**SUPPLIED RECORDS:**

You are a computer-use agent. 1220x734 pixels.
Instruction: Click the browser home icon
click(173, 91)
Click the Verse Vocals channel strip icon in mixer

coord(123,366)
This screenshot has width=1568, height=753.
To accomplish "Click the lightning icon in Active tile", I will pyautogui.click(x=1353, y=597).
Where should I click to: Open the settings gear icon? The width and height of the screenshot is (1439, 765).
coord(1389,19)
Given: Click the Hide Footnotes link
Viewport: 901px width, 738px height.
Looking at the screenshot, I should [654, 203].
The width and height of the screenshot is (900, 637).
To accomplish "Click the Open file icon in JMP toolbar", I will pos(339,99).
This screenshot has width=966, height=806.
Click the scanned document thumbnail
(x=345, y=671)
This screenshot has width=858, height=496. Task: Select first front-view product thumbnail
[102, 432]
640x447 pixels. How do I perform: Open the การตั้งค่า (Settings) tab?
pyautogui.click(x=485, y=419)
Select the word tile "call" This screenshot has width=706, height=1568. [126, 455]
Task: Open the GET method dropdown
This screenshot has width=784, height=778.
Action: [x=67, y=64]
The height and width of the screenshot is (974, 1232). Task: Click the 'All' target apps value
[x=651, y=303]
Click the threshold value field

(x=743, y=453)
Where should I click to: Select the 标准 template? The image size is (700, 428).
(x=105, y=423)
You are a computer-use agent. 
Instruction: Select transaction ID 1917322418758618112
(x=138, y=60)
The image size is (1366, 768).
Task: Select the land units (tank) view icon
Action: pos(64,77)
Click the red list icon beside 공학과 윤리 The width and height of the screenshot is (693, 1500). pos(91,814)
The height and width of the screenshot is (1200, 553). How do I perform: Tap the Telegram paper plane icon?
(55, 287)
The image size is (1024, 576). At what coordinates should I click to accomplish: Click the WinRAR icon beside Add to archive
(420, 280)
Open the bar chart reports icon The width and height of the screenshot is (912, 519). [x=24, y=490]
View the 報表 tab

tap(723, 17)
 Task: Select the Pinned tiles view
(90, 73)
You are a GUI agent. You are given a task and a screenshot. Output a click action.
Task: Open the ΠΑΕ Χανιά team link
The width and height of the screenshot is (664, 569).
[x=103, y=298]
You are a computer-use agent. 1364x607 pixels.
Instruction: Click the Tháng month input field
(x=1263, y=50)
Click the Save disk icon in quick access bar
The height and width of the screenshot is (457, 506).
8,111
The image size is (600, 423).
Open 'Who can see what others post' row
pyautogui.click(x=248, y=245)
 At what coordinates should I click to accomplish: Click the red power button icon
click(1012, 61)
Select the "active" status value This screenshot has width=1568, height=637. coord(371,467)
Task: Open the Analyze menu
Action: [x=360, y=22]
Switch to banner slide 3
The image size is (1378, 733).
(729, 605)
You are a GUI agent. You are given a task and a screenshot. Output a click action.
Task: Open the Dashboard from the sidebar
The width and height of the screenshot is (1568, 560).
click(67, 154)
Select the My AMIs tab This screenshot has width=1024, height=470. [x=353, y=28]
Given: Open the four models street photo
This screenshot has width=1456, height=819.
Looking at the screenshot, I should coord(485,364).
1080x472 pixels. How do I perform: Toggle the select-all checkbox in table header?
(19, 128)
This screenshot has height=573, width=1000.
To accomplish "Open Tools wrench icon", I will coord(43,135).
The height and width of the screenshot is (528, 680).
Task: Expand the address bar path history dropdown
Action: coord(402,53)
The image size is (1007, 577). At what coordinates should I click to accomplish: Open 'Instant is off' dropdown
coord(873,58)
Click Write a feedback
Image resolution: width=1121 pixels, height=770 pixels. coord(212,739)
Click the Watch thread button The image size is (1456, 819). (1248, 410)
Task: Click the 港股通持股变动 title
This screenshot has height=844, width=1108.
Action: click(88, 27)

**WHAT TO PRODUCE:**
Set down the data once more, exactly as shown above.

**REPLY:**
You are a computer-use agent. 1220x734 pixels.
Instruction: Click the browser home icon
click(173, 91)
Click the Verse Vocals channel strip icon in mixer

coord(123,366)
This screenshot has width=1568, height=753.
To accomplish "Click the lightning icon in Active tile", I will pyautogui.click(x=1353, y=597).
Where should I click to: Open the settings gear icon? The width and height of the screenshot is (1439, 765).
coord(1389,19)
Given: Click the Hide Footnotes link
Viewport: 901px width, 738px height.
Looking at the screenshot, I should [654, 203].
The width and height of the screenshot is (900, 637).
To accomplish "Click the Open file icon in JMP toolbar", I will pos(339,99).
This screenshot has width=966, height=806.
Click the scanned document thumbnail
(x=345, y=671)
This screenshot has width=858, height=496. Task: Select first front-view product thumbnail
[102, 432]
640x447 pixels. How do I perform: Open the การตั้งค่า (Settings) tab?
pyautogui.click(x=485, y=419)
Select the word tile "call" This screenshot has width=706, height=1568. [126, 455]
Task: Open the GET method dropdown
This screenshot has width=784, height=778.
Action: [x=67, y=64]
The height and width of the screenshot is (974, 1232). Task: Click the 'All' target apps value
[x=651, y=303]
Click the threshold value field

(x=743, y=453)
Where should I click to: Select the 标准 template? The image size is (700, 428).
(x=105, y=423)
You are a computer-use agent. 
Instruction: Select transaction ID 1917322418758618112
(x=138, y=60)
The image size is (1366, 768).
Task: Select the land units (tank) view icon
Action: pos(64,77)
Click the red list icon beside 공학과 윤리 The width and height of the screenshot is (693, 1500). pos(91,814)
The height and width of the screenshot is (1200, 553). How do I perform: Tap the Telegram paper plane icon?
(55, 287)
The image size is (1024, 576). At what coordinates should I click to accomplish: Click the WinRAR icon beside Add to archive
(420, 280)
Open the bar chart reports icon The width and height of the screenshot is (912, 519). [x=24, y=490]
View the 報表 tab

tap(723, 17)
 Task: Select the Pinned tiles view
(90, 73)
You are a GUI agent. You are given a task and a screenshot. Output a click action.
Task: Open the ΠΑΕ Χανιά team link
The width and height of the screenshot is (664, 569).
[x=103, y=298]
You are a computer-use agent. 1364x607 pixels.
Instruction: Click the Tháng month input field
(x=1263, y=50)
Click the Save disk icon in quick access bar
The height and width of the screenshot is (457, 506).
8,111
The image size is (600, 423).
Open 'Who can see what others post' row
pyautogui.click(x=248, y=245)
 At what coordinates should I click to accomplish: Click the red power button icon
click(1012, 61)
Select the "active" status value This screenshot has width=1568, height=637. coord(371,467)
Task: Open the Analyze menu
Action: [x=360, y=22]
Switch to banner slide 3
The image size is (1378, 733).
(729, 605)
You are a GUI agent. You are given a task and a screenshot. Output a click action.
Task: Open the Dashboard from the sidebar
The width and height of the screenshot is (1568, 560).
click(67, 154)
Select the My AMIs tab This screenshot has width=1024, height=470. [x=353, y=28]
Given: Open the four models street photo
This screenshot has width=1456, height=819.
Looking at the screenshot, I should coord(485,364).
1080x472 pixels. How do I perform: Toggle the select-all checkbox in table header?
(19, 128)
This screenshot has height=573, width=1000.
To accomplish "Open Tools wrench icon", I will coord(43,135).
The height and width of the screenshot is (528, 680).
Task: Expand the address bar path history dropdown
Action: coord(402,53)
The image size is (1007, 577). At what coordinates should I click to accomplish: Open 'Instant is off' dropdown
coord(873,58)
Click Write a feedback
Image resolution: width=1121 pixels, height=770 pixels. coord(212,739)
Click the Watch thread button The image size is (1456, 819). (1248, 410)
Task: Click the 港股通持股变动 title
This screenshot has height=844, width=1108.
Action: click(88, 27)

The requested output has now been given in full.